Extracted data entries:
*-*-*

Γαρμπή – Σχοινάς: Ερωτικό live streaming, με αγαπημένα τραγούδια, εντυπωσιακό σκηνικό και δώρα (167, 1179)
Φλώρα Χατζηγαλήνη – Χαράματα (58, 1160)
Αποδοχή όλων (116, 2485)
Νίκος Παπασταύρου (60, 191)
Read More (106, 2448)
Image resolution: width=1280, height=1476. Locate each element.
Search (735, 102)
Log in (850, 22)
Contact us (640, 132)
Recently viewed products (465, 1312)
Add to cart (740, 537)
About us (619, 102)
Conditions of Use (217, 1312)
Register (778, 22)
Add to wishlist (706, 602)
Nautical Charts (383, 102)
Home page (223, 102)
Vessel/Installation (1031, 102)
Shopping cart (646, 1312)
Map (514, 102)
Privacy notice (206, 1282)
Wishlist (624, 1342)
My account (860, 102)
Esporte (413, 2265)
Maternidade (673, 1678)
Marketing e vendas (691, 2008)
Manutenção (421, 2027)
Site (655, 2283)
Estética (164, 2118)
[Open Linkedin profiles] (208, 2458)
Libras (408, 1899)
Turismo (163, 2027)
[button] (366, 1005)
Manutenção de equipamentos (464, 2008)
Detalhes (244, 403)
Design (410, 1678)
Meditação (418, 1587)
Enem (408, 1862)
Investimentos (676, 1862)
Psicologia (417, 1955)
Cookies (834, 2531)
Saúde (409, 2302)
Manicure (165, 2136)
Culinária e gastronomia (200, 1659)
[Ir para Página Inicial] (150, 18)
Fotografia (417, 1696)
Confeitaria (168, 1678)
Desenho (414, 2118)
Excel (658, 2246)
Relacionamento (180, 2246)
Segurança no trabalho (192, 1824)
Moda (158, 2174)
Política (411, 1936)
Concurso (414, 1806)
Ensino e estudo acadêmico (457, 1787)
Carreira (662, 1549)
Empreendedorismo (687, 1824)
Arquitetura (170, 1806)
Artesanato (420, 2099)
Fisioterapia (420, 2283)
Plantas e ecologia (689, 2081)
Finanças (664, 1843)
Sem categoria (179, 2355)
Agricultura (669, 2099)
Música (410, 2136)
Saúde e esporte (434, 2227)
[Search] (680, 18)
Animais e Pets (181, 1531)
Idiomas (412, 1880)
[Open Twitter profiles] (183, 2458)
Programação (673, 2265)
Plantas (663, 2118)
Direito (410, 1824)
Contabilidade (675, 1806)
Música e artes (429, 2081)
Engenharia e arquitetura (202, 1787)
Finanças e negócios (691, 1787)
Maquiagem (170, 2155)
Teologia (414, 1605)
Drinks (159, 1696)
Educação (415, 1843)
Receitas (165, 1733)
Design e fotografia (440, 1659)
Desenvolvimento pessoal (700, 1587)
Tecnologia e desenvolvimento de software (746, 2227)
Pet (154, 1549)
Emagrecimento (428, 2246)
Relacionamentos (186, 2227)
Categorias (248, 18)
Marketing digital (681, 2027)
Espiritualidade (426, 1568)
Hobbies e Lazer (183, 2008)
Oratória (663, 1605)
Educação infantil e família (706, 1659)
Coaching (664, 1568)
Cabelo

*-*-*

Work task:
With both ends included, please retype exactly the lines from the line containing "Tecnologia e desenvolvimento" to the final line of the data.

Task output:
Tecnologia e desenvolvimento de software (746, 2227)
Pet (154, 1549)
Emagrecimento (428, 2246)
Relacionamentos (186, 2227)
Categorias (248, 18)
Marketing digital (681, 2027)
Espiritualidade (426, 1568)
Hobbies e Lazer (183, 2008)
Oratória (663, 1605)
Educação infantil e família (706, 1659)
Coaching (664, 1568)
Cabelo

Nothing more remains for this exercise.